December 6, 1901 [SBMP]: “The Santa Cruz Island schooner arrived yesterday morning from San Pedro where she had discharged a cargo of wine.”


December 19, 1901 [SBMP]: “The gasoline schooner Santa Cruz left at 5 o'clock last evening with 4000 feet of lumber for the Western Coast Fishing Company who are erecting a cannery on the island.”


December 30, 1901 [LAT/SB]: “The schooner Santa Cruz left yesterday afternoon for Santa Cruz Island with the mail.”


January 26, 1902 [SBMP]: “The gasoline schooner Santa Cruz sailed last evening for Santa Cruz Island with 2000 feet of lumber for the fish cannery company stationed at the island.” [» Pelican Bay; West Coast Fishing Company]

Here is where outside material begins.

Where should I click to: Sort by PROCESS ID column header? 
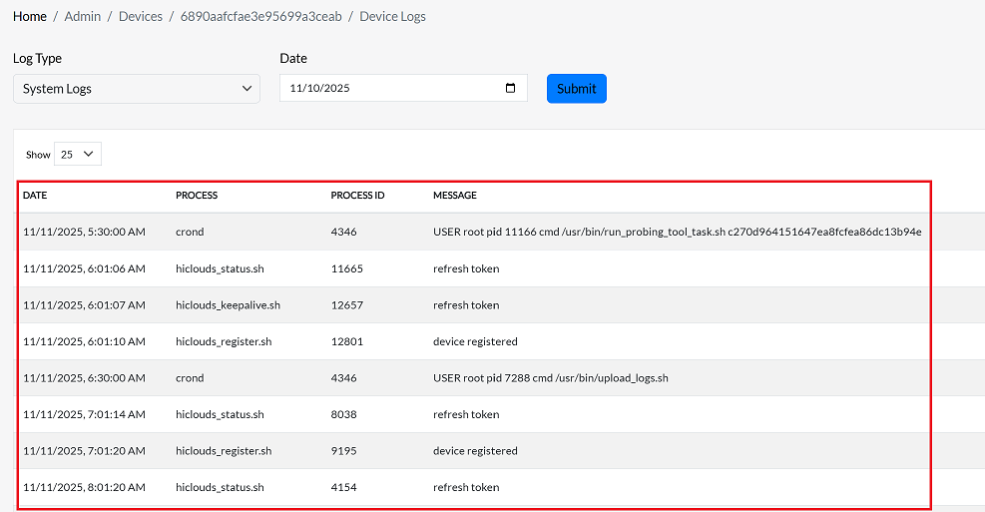(357, 196)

May 15, 1902 [SBMP]: “All three of the island schooners were in port yesterday. The Santa Cruz brought a party of sheep shearers from Santa Cruz Island, the Mildred E. brought sheep from Santa Rosa Island, and the Restless also brought a cargo of sheep from San Miguel Island.”

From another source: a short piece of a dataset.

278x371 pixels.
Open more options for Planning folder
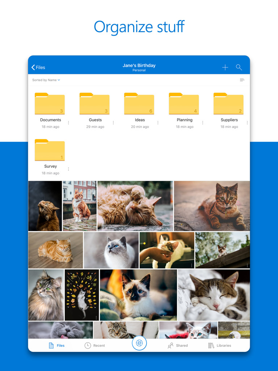tap(203, 123)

July 3, 1902 [SBMP]: “The island schooner Santa Cruz arrived from Prisoners’ Harbor yesterday.”


August 8, 1902 [LAT]: “The schooner Santa Cruz arrived from Santa Cruz Island yesterday afternoon with a quantity of wine for local and outside dealers.”


January 7, 1903 [SBI]: “The schooner Santa Cruz left for Santa Cruz Island last evening.”


January 20, 1903 [SBI]: “The schooner Santa Cruz sailed for the islands this afternoon.”


February 7, 1903 [SBI]: “The gasoline schooner Santa Cruz sailed this morning for Santa Cruz Island, after a tedious lay-up on this side while waiting for a supply of gasoline.”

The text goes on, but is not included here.